A new tax on the wrapping paper and cardboard boxes used for baguettes, pastries, and cakes has sparked anger among French bakers.
In a country where grabbing a daily baguette or croissant from a local boulangerie is a routine part of life, this new eco-friendly policy could change the way customers receive their daily bread.
The new recycling tax, implemented in recent weeks, charges bakeries 0.0075 cents for each customer’s packaging. The goal is to help cover recycling costs and reduce waste, aiming to protect the environment.

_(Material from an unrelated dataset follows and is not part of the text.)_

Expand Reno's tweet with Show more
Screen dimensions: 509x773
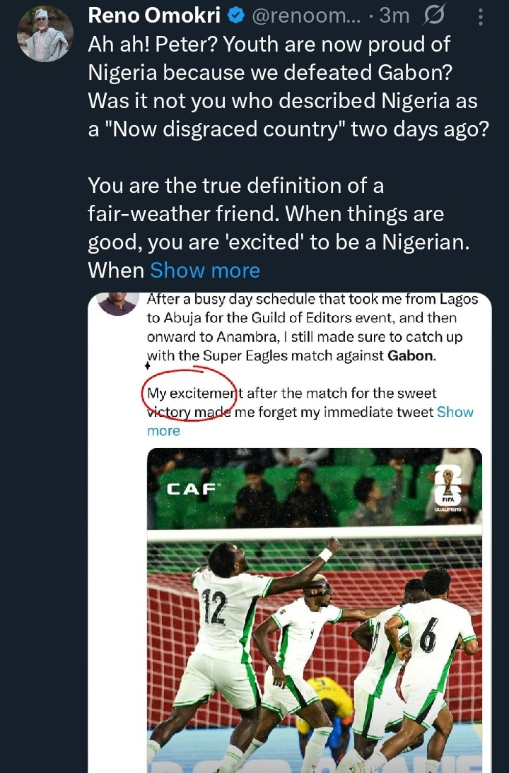pos(205,270)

While the idea of contributing to waste reduction is not new, the new tax seeks to simplify an earlier, more complex administrative process where bakeries had to declare each item of packaging for their annual contributions to anti-waste efforts. Similar taxes have been introduced for other professions, including butchers and cheesemongers. However, French bakers argue that this new tax is another burden in an already challenging economy marked by rising energy costs and inflation on essential ingredients like flour and sugar. Since 2022, the French government has rolled out various aid packages to assist bakers with soaring electricity and gas bills.

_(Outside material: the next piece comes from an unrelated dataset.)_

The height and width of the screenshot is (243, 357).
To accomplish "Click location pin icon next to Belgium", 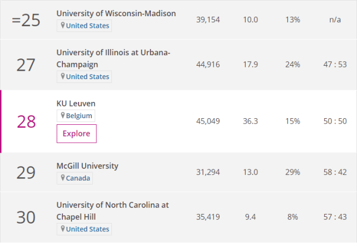I will tap(63, 115).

For some bakers, the wrapping tax is simply “the straw that breaks the camel’s back.” “This is the straw that breaks the camel’s back,” said Dominique Anract, president of the National Confederation of French Boulangerie-Patisserie, in an interview with Le Figaro.
With the average boulangerie serving 300 customers a day, six days a week, the annual tax could add up to around 700€. Anract has suggested that bakers consider slightly raising their prices to offset the financial impact of the tax.
Bakers are also concerned about the potential effect on their customers, particularly in a country where independent boulangeries still make up 52% of bread sales. Every day, 12 million French people purchase a baguette, a cultural icon that was even recognized by UNESCO in 2022 as an Intangible Cultural Heritage of Humanity.
As a solution, some bakers have suggested a return to reusable cloth bags, known as sacs à pain, which were once widely used. Whether wrapped in paper or not, it seems the French are far from ready to give up their cherished baguette.